A closer look at how Female Founders is building access, shifting systems, and enabling women founders to scale across Europe.

Woman smiling in front of the camera

Female Founders was created in response to a pattern that its founders, Lisa-Marie Fassl and Nina Wöss, observed repeatedly over the years. Contrary to a common assumption, the challenge was never a lack of capable women founders building ambitious companies.

Instead, it was the absence of the infrastructure required to scale: access to the right people, honest feedback, practical know-how, and environments where trust could be built without the need to constantly “perform”.

Ten years on, Female Founders has grown into Europe’s largest platform focused on advancing women-led startups from early traction to investment readiness.

Its approach is deliberately practical rather than purely inspirational, focusing on what drives real outcomes: fundraising readiness, operational foundations, leadership, and the often overlooked fundamentals that determine whether a company succeeds or fails.

Central to this approach is the creation of high-trust formats that bring together founders, investors, and ecosystem leaders in a way that leads to concrete next steps.

Among the organisation’s key milestones is the scaling of the Female Founders Bootcamp, which now brings together 50 women founders per cohort, and the development of the Female Founders Experience (FFX), a flagship format that is being rolled out across major European cities.

There’s no shortage of talented women building great companies. There’s a shortage of infrastructure around them,” says Natascha Fürst, CEO of Female Founders.

FFX was designed in response to a clear gap in the ecosystem. While there is no shortage of events, there is often a lack of depth. Rather than functioning as a traditional conference, FFX is positioned as a curated experience where relationships are built with intention, decision-makers are present, and outcomes extend well beyond the event itself.

Alongside programme development, Female Founders has also taken steps to address structural challenges through capital. Recognising that ecosystem change requires financial backing, Nina Wöss and Lisa-Marie Fassl established Fund F, investing in (co-)women-founded teams across Europe.

A partnership focused on outcomes

The collaboration between EIT Community Supernovas and Female Founders reflects a shared ambition to move beyond fragmented efforts towards ecosystem-level change. According to Natascha Fürst, the partnership brings together two elements that are often missing when addressed separately: reach and outcomes.

EIT Community Supernovas contributes strong pan-European momentum and network access, while Female Founders brings tested formats that prepare founders for fundraising and create high-trust connections between founders and investors. The alignment lies in a common objective: increasing the number of investment-ready, fundable women-led startups and improving access to capital and opportunity across Europe, not in isolated pockets, but at scale.

This approach is rooted in what Female Founders describes as the need for “radical cooperation” across borders, ages, and professions. The partnership is seen as a practical expression of that principle, connecting networks with structured pathways designed to produce measurable outcomes for both founders and investors.

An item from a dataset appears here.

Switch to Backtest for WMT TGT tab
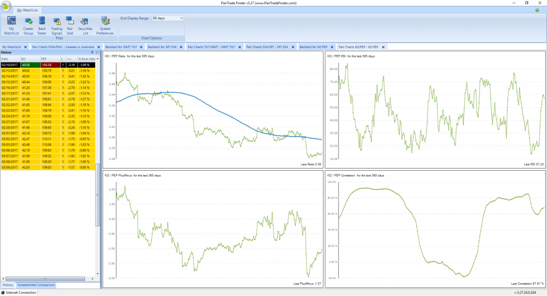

Structural barriers, not individual limitations

The challenges faced by women founders, as described by Fürst, are not primarily linked to capability, but to how the system operates. Access to relevant networks and the warm introductions that drive fundraising forward remains less automatic. In parallel, founders are often subject to a higher proof burden and tighter pattern-matching around what an “investable” profile looks like.

These dynamics have tangible consequences. Funding journeys tend to be slower, with smaller initial investments, more friction in follow-on rounds, and longer decision cycles. In a system that rewards speed and momentum, these factors make it significantly more difficult to scale.

Fürst emphasises that these outcomes are not accidental, but reflect the underlying structure of the ecosystem.

Capital isn’t neutral. Outcomes reflect networks, incentives, and how decisions are made. If the same people see the same deals through the same patterns, you get the same results.”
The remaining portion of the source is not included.